> **Aim of the task**
Change "Image resolution" to "Screenshot size" in the part that opens with the line containing "This screenshot has height=435, width=696." and closes with the line containing "tap(36, 123)", and give back only those lines with nothing else altered.

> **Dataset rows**

"""

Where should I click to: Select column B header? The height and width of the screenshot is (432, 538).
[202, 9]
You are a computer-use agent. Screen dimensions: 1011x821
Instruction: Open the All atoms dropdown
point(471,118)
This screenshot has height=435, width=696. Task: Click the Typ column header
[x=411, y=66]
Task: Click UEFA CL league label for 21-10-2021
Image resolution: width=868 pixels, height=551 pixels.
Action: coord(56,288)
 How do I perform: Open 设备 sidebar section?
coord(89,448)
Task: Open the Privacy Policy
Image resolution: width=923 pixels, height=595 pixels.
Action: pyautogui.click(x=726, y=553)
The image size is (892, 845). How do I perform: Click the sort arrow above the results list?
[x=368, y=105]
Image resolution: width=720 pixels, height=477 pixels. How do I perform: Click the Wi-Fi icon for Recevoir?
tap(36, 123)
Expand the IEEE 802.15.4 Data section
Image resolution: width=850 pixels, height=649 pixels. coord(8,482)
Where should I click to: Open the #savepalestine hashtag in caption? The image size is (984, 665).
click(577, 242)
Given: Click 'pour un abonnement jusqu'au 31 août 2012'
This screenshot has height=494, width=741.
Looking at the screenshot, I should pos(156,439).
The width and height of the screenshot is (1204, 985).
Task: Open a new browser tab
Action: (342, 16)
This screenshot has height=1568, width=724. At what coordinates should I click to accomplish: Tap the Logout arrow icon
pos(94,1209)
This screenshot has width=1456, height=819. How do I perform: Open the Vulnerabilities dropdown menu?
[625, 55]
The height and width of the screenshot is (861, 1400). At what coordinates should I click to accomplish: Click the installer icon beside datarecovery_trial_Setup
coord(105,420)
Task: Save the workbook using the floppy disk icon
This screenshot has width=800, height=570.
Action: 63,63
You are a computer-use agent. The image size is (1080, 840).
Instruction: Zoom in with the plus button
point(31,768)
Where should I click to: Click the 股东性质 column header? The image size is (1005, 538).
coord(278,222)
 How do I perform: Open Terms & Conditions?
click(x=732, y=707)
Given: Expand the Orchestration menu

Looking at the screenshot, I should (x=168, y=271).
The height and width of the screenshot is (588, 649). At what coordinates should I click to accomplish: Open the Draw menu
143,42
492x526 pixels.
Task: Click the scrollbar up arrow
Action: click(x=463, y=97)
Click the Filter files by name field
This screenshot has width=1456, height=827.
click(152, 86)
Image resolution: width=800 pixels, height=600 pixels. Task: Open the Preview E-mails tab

"""

> **Answer below**
This screenshot has height=435, width=696. Task: Click the Typ column header
[x=411, y=66]
Task: Click UEFA CL league label for 21-10-2021
Screenshot size: width=868 pixels, height=551 pixels.
Action: coord(56,288)
 How do I perform: Open 设备 sidebar section?
coord(89,448)
Task: Open the Privacy Policy
Screenshot size: width=923 pixels, height=595 pixels.
Action: pyautogui.click(x=726, y=553)
The image size is (892, 845). How do I perform: Click the sort arrow above the results list?
[x=368, y=105]
Screenshot size: width=720 pixels, height=477 pixels. How do I perform: Click the Wi-Fi icon for Recevoir?
tap(36, 123)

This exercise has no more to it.